Extrait de l'article -
########################################
« Je ne compte pas faire d'attentat, c'était pour rigoler »

Julien voulait « égorger et tuer des gens au hasard sur les Champs-Élysées ». Drôle d'idée pour ce jeune garçon blond bien peigné, à l'air un peu perdu, qui se retourne régulièrement pour regarder ses parents sur le banc. Le mois dernier, il était déjà là, dans la 16e chambre du tribunal correctionnel, à Paris. C'est ici qu'une fois par mois, depuis février, on juge les terroristes en « circuit court ».

Les circuits courts ont été mis en place pour désengorger le pôle antiterroriste des infractions les moins graves, « de faible intensité ». Une enquête préliminaire dirigée par le procureur suffit à envoyer les prévenus sur le banc pour qu'ils soient jugés, par paquet de cinq ou six, tous les premiers mardis du mois par des juges spécialisés.

Cette procédure permet ainsi de juger rapidement certaines infractions, comme le recel de téléphone portable en prison (lorsqu'il est le fait d'une personne détenue pour des faits liés à une infraction terroriste), pour apologie du terrorisme (dont certains cas, depuis la loi du 13 novembre 2014, sont jugés en comparution immédiate), violation de règles d'assignation a résidence ou d'interdiction de séjour. La première audience en « circuit court » a également jugé deux prévenus pour délit de consultation habituelle de sites terroristes, mais le Conseil constitutionnel l'a abrogé par une décision du 10 février, l'estimant contraire à la Constitution.

Voici donc la deuxième session de cette justice d'urgence et, déjà, la machine se grippe. Julien est de retour. Il n'avait pas pu être jugé le mois dernier, car le tribunal avait demandé une expertise psychiatrique. Depuis, il pointe tous les jours au commissariat pour son contrôle judiciaire. Mais pointe-t-il réellement ? La présidente doute un peu, elle n'arrive pas à remettre la main sur le rapport du Service pénitentiaire d'insertion et de probation (Spip).
########################################
Extraits d'items -
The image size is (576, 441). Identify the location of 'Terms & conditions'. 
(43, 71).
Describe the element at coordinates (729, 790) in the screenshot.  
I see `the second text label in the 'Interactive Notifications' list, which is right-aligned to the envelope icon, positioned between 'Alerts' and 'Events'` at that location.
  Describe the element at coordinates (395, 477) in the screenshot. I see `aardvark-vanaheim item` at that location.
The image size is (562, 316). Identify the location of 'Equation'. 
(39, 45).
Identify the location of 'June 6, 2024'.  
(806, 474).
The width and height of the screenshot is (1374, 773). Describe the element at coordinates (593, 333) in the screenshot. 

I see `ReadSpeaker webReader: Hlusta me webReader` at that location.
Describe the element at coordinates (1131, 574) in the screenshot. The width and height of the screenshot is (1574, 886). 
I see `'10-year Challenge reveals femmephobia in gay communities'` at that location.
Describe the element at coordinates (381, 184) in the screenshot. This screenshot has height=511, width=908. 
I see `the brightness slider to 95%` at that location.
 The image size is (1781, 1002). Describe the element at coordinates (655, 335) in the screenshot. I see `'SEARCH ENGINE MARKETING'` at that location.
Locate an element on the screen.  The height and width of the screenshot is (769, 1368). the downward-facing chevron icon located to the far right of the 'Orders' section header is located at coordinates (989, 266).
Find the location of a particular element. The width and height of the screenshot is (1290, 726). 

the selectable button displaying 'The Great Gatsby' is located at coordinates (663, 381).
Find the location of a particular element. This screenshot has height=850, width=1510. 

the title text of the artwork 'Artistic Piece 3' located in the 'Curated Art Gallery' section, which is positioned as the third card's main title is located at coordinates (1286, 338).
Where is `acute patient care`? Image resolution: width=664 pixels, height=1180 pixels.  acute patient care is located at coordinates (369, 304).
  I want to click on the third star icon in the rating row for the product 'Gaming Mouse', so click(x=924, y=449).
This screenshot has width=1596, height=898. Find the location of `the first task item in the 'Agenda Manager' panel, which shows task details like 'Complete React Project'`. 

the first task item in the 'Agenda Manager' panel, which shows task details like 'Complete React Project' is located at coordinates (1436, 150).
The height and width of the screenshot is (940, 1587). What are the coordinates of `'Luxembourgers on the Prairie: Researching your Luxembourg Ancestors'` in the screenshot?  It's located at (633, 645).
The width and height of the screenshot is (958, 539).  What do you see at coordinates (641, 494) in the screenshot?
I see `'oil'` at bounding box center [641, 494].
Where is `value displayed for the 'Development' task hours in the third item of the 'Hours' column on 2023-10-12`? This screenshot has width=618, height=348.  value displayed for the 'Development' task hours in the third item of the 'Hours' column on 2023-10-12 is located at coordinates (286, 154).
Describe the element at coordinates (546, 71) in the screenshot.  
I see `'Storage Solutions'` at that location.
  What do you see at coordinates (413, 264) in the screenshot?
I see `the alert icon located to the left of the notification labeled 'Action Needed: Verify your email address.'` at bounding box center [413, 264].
########################################
Consigne A -
Modifie le passage de l'article, tout ce qui va de « Voici donc la » jusqu'à « de probation (Spip). », en y remplaçant « commissariat » par « poste de police ».
Consigne B -
Traduis en anglais cette phrase de l'article : « Les circuits courts ont été mis en place pour désengorger le pôle antiterroriste des infractions les moins graves, « de faible intensité ». »
Consigne C -
Réponds à ces questions d'après l'article :
(i) Dans quelle chambre du tribunal correctionnel de Paris se tiennent les audiences en « circuit court » ?
(ii) À quelle date le Conseil constitutionnel a-t-il abrogé le délit de consultation habituelle de sites terroristes ?
(iii) Qu'est-ce qui a empêché de juger Julien le mois dernier ?
Ces items viennent d'une autre source que l'article.

Solution A -
Voici donc la deuxième session de cette justice d'urgence et, déjà, la machine se grippe. Julien est de retour. Il n'avait pas pu être jugé le mois dernier, car le tribunal avait demandé une expertise psychiatrique. Depuis, il pointe tous les jours au poste de police pour son contrôle judiciaire. Mais pointe-t-il réellement ? La présidente doute un peu, elle n'arrive pas à remettre la main sur le rapport du Service pénitentiaire d'insertion et de probation (Spip).

Solution B -
The fast-track procedures were set up to relieve the counterterrorism division of the least serious offenses, those "of low intensity."

Solution C -
(i) Dans la 16e chambre.
(ii) Le 10 février.
(iii) Le tribunal avait demandé une expertise psychiatrique.